Medications that Zap Your Cholesterol
Talk to your pharmacist!
Cholesterol and its Role in the Body
Cholesterol is a type of fat, which we need in our diet to help us build cells in our body and make hormones, which act as chemical messengers.
The body also uses cholesterol to make Vitamin D, needed to help us absorb calcium from the food we eat.
There are two main sources of cholesterol:
1. The food we eat
2. Our liver
High Cholesterol
If you have too much cholesterol in your blood stream, you are at risk for getting heart disease and stroke. In some people, it may be difficult to lower cholesterol levels through diet and lifestyle changes alone. In such cases, medications may be required to reduce cholesterol.
Cholesterol Medications
Your doctor will help you decide what medication will work best for you. Once you have chosen a medication, you usually need to continue taking it for the rest of your life.
There are several different groups of cholesterol medications available.
1) Bile Acid Resins
This family of medications includes cholestyramine resin (Questran®), and colestipol (Colestid®). Questran® is available as a powder, and Colestid® as tablets or a powder. The powder is dissolved in water or juice and is usually taken four times daily.
These medications work by stopping cholesterol from leaving your stomach and going into your blood.
The most common side effects of these medications are stomach upset, a feeling of fullness, constipation, and nausea. These side effects may disappear in time, after your body adjusts to these medications.
2) Niacin
Niacin is one of the B vitamins. It can lower cholesterol when taken in appropriate doses. Niacin works by decreasing the amount of cholesterol made by the liver.
Flushing (face turning red), headaches, or itchy skin are the most common side effects. Ask your pharmacist how to manage some of these side effects.
3) The Statins
This group of medications includes fluvastatin (Lescol®), lovastatin (Mevacor®), pravastatin (Pravachol®), simvastatin (Zocor®) and atorvastatin (Lipitor®).
Normally, these kinds of medications are taken once or twice daily. The most common, once daily dose, should always be taken with your evening meal.
The statin medications work by lowering the amount of cholesterol made by the liver.
Very few people experience side effects from these medications. However, some patients may suffer from headaches or stomach upset. Your doctor will also do blood tests and remind you of yearly eye exams when you are taking these medications.
4) Fibric Acid Derivatives
This family of medications includes gemfibrozil (Lopid®) and fenofibrate (Lipidil®). These medications are usually taken once or twice daily.

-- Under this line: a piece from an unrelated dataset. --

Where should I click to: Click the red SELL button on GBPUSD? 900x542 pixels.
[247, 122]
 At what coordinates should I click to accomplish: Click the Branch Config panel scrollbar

Fibric Acid Derivatives help the body get rid of extra cholesterol.
These medications normally have few side effects, but may cause stomach upset in some patients.
Combination Drug Therapy
Your doctor may prescribe one or a combination of two medications to reduce your cholesterol to a required level. If you are prescribed combination therapy, your pharmacist will help you decide when to take the two different medications. This will ensure they work better together.
General Advice
It is important that you talk to your pharmacist to learn more about your medication. Your pharmacist will also tell you if it’s safe to take other medications.
Even if you think that your cholesterol has been lowered enough, you should never stop taking your medication without consulting your doctor or pharmacist. Stopping a cholesterol medication can cause your cholesterol levels to climb up again which may be hazardous to your health!